Immuta will now provide that type of information and manage the technology to do it. Also, we’ll let you export that to your existing SIEM solution. So, if you’re already using Splunk or some other tool to monitor this stuff, it’ll be easy for us just to drop in. Ultimately, the data will be correct because we’re spending a lot of engineering time to make sure all of these logs for these different systems match so we can analyze them.

AG: Great, thank you for the breakdown.

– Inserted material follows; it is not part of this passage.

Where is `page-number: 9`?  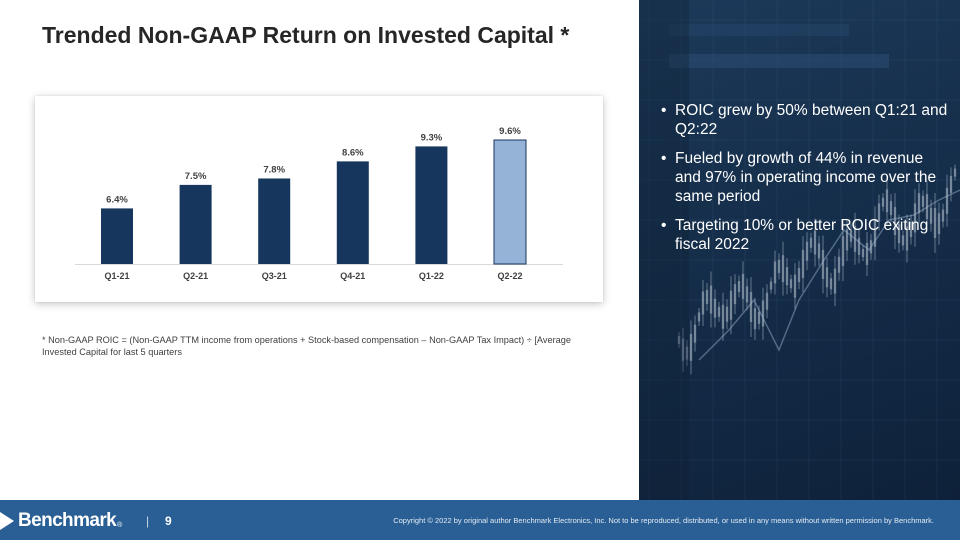 page-number: 9 is located at coordinates (168, 521).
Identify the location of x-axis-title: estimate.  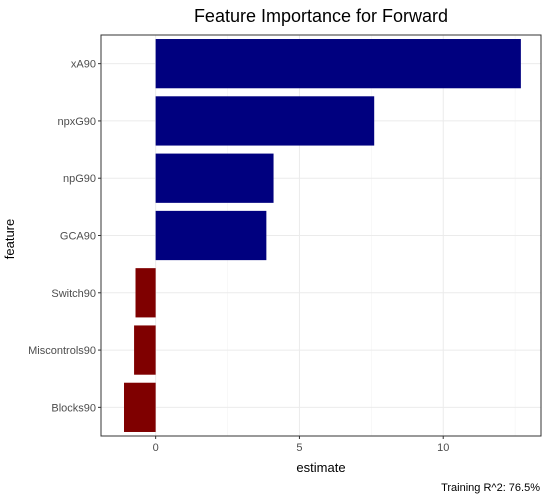
(320, 468).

Finally, to switch gears a bit, you create a lot of content for Immuta, including things like marketplace demos and explainer videos for our YouTube page. Has your role as a Solutions Architect, guiding companies through implementations, helped you gain the skills necessary to make some of this content?

SC: I have a background in consulting. I worked for Cisco for three years and we did a lot of training and enablement for customers. Typically, if I get a lot of the same questions from different people, I’ll make a video to answer them in one place. The videos started as a tool to enable people to better understand Immuta quickly and easily.

Coming from a technical background, it’s easier to explain these ideas because we’re dealing with some challenging concepts. Security’s not always straightforward. It’s typically pretty complex, but if we can break it down into little chunks, I find that it’s a lot easier to consume.

AG: Well, thank you for not only your explainer videos but for helping us better understand the Solutions Architect role, as well as how Detect will help our customers.